> **DIRECTIONS**
Each record should be reproduced exactly.

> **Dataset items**
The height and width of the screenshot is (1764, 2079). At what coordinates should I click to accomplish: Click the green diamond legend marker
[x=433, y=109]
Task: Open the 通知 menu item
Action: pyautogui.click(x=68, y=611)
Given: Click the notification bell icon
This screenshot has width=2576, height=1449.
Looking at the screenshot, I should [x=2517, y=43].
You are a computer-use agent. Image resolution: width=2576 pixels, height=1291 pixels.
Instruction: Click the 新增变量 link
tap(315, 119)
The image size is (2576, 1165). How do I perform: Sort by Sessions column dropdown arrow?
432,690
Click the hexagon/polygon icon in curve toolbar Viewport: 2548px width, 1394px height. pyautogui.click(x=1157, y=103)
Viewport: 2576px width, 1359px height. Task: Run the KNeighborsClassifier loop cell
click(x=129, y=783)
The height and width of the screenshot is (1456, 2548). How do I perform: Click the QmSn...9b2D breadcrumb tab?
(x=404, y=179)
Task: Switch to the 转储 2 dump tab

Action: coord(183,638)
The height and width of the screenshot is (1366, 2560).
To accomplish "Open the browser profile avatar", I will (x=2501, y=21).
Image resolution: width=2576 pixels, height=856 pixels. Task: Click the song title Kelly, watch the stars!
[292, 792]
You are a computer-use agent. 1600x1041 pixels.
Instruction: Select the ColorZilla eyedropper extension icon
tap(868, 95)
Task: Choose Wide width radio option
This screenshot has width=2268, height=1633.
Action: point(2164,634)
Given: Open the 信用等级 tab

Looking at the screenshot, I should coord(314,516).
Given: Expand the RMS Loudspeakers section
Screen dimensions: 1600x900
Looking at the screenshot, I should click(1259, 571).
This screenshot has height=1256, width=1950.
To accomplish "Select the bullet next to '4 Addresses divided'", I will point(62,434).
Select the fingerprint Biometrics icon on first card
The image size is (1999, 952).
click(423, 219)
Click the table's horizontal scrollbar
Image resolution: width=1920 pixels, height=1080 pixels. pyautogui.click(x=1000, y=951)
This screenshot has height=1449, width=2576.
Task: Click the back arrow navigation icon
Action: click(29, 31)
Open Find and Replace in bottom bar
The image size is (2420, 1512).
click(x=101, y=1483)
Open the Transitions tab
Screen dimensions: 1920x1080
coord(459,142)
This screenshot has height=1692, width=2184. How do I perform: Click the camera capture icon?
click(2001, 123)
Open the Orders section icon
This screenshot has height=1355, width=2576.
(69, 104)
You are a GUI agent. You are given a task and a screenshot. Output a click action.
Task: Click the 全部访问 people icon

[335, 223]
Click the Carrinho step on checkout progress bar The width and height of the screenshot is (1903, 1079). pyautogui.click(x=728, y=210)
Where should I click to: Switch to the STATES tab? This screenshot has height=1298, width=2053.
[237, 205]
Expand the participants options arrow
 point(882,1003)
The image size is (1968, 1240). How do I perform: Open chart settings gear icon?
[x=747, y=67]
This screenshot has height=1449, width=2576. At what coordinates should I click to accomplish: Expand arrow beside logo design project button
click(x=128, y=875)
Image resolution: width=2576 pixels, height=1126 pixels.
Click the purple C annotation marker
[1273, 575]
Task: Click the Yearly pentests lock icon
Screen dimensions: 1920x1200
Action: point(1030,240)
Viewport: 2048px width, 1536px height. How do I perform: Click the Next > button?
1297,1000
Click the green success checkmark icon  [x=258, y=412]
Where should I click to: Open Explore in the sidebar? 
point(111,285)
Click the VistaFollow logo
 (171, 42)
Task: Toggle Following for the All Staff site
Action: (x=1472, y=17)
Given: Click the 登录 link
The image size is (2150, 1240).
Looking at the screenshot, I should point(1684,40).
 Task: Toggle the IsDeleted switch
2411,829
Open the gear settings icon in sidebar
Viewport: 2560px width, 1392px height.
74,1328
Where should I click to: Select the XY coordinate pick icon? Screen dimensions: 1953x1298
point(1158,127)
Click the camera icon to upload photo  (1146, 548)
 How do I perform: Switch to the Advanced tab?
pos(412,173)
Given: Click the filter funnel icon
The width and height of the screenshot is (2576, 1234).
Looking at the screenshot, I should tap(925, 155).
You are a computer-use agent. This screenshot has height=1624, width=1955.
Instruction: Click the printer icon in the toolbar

> **EXERCISE OUTPUT**
The height and width of the screenshot is (1764, 2079). At what coordinates should I click to accomplish: Click the green diamond legend marker
[x=433, y=109]
Task: Open the 通知 menu item
Action: pyautogui.click(x=68, y=611)
Given: Click the notification bell icon
This screenshot has width=2576, height=1449.
Looking at the screenshot, I should [x=2517, y=43].
You are a computer-use agent. Image resolution: width=2576 pixels, height=1291 pixels.
Instruction: Click the 新增变量 link
tap(315, 119)
The image size is (2576, 1165). How do I perform: Sort by Sessions column dropdown arrow?
432,690
Click the hexagon/polygon icon in curve toolbar Viewport: 2548px width, 1394px height. pyautogui.click(x=1157, y=103)
Viewport: 2576px width, 1359px height. Task: Run the KNeighborsClassifier loop cell
click(x=129, y=783)
The height and width of the screenshot is (1456, 2548). How do I perform: Click the QmSn...9b2D breadcrumb tab?
(x=404, y=179)
Task: Switch to the 转储 2 dump tab

Action: coord(183,638)
The height and width of the screenshot is (1366, 2560).
To accomplish "Open the browser profile avatar", I will (x=2501, y=21).
Image resolution: width=2576 pixels, height=856 pixels. Task: Click the song title Kelly, watch the stars!
[292, 792]
You are a computer-use agent. 1600x1041 pixels.
Instruction: Select the ColorZilla eyedropper extension icon
tap(868, 95)
Task: Choose Wide width radio option
This screenshot has width=2268, height=1633.
Action: point(2164,634)
Given: Open the 信用等级 tab

Looking at the screenshot, I should coord(314,516).
Given: Expand the RMS Loudspeakers section
Screen dimensions: 1600x900
Looking at the screenshot, I should click(1259, 571).
This screenshot has height=1256, width=1950.
To accomplish "Select the bullet next to '4 Addresses divided'", I will point(62,434).
Select the fingerprint Biometrics icon on first card
The image size is (1999, 952).
click(423, 219)
Click the table's horizontal scrollbar
Image resolution: width=1920 pixels, height=1080 pixels. pyautogui.click(x=1000, y=951)
This screenshot has height=1449, width=2576.
Task: Click the back arrow navigation icon
Action: click(29, 31)
Open Find and Replace in bottom bar
The image size is (2420, 1512).
click(x=101, y=1483)
Open the Transitions tab
Screen dimensions: 1920x1080
coord(459,142)
This screenshot has height=1692, width=2184. How do I perform: Click the camera capture icon?
click(2001, 123)
Open the Orders section icon
This screenshot has height=1355, width=2576.
(69, 104)
You are a GUI agent. You are given a task and a screenshot. Output a click action.
Task: Click the 全部访问 people icon

[335, 223]
Click the Carrinho step on checkout progress bar The width and height of the screenshot is (1903, 1079). pyautogui.click(x=728, y=210)
Where should I click to: Switch to the STATES tab? This screenshot has height=1298, width=2053.
[237, 205]
Expand the participants options arrow
 point(882,1003)
The image size is (1968, 1240). How do I perform: Open chart settings gear icon?
[x=747, y=67]
This screenshot has height=1449, width=2576. At what coordinates should I click to accomplish: Expand arrow beside logo design project button
click(x=128, y=875)
Image resolution: width=2576 pixels, height=1126 pixels.
Click the purple C annotation marker
[1273, 575]
Task: Click the Yearly pentests lock icon
Screen dimensions: 1920x1200
Action: point(1030,240)
Viewport: 2048px width, 1536px height. How do I perform: Click the Next > button?
1297,1000
Click the green success checkmark icon  [x=258, y=412]
Where should I click to: Open Explore in the sidebar? 
point(111,285)
Click the VistaFollow logo
 (171, 42)
Task: Toggle Following for the All Staff site
Action: (x=1472, y=17)
Given: Click the 登录 link
The image size is (2150, 1240).
Looking at the screenshot, I should point(1684,40).
 Task: Toggle the IsDeleted switch
2411,829
Open the gear settings icon in sidebar
Viewport: 2560px width, 1392px height.
74,1328
Where should I click to: Select the XY coordinate pick icon? Screen dimensions: 1953x1298
point(1158,127)
Click the camera icon to upload photo  (1146, 548)
 How do I perform: Switch to the Advanced tab?
pos(412,173)
Given: Click the filter funnel icon
The width and height of the screenshot is (2576, 1234).
Looking at the screenshot, I should tap(925, 155).
You are a computer-use agent. This screenshot has height=1624, width=1955.
Instruction: Click the printer icon in the toolbar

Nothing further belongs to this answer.